* What to work on
How does the data below read from its first line through the line containing "The width and height of the screenshot is (382, 299)."? Print those lines exactly.

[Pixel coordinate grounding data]
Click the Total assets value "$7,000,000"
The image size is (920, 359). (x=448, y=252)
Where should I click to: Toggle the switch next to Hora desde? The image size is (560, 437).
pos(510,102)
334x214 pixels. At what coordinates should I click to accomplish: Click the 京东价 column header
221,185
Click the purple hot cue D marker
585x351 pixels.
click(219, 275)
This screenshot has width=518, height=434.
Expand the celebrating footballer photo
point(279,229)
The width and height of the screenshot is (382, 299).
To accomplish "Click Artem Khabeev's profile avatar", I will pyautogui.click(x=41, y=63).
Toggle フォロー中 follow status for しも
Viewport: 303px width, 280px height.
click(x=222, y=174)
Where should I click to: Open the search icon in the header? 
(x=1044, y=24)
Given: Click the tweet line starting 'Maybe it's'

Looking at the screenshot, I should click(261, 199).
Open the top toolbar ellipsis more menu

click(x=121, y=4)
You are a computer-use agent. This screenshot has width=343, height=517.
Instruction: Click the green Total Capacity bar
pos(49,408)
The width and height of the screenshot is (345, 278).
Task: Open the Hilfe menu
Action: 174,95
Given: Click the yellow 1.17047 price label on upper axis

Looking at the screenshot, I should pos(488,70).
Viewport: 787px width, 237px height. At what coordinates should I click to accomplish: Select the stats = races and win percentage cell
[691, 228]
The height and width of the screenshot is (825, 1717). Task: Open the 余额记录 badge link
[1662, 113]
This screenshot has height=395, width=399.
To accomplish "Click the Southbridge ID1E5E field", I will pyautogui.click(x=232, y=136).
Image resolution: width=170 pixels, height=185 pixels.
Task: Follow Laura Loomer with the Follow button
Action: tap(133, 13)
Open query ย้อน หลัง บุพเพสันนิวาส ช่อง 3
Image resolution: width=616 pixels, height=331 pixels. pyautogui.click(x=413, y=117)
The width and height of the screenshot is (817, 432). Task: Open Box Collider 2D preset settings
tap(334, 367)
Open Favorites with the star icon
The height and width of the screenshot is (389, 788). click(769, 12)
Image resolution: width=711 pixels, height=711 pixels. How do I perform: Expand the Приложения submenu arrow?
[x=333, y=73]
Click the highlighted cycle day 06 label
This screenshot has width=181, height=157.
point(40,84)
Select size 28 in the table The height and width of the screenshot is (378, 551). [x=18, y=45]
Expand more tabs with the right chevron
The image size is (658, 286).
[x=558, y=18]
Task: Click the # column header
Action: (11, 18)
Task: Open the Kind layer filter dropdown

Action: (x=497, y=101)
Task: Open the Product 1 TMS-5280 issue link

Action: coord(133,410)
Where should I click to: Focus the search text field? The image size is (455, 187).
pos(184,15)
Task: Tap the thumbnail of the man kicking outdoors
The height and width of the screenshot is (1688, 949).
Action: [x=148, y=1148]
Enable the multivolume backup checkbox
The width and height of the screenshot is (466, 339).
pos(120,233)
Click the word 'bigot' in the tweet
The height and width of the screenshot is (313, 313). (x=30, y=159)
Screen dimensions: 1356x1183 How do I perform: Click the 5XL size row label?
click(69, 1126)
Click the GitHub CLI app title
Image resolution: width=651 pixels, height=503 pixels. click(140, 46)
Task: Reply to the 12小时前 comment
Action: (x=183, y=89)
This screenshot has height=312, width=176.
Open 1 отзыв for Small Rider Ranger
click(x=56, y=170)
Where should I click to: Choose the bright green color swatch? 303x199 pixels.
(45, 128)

* Solution to this exercise
Click the Total assets value "$7,000,000"
The image size is (920, 359). (x=448, y=252)
Where should I click to: Toggle the switch next to Hora desde? The image size is (560, 437).
pos(510,102)
334x214 pixels. At what coordinates should I click to accomplish: Click the 京东价 column header
221,185
Click the purple hot cue D marker
585x351 pixels.
click(219, 275)
This screenshot has width=518, height=434.
Expand the celebrating footballer photo
point(279,229)
The width and height of the screenshot is (382, 299).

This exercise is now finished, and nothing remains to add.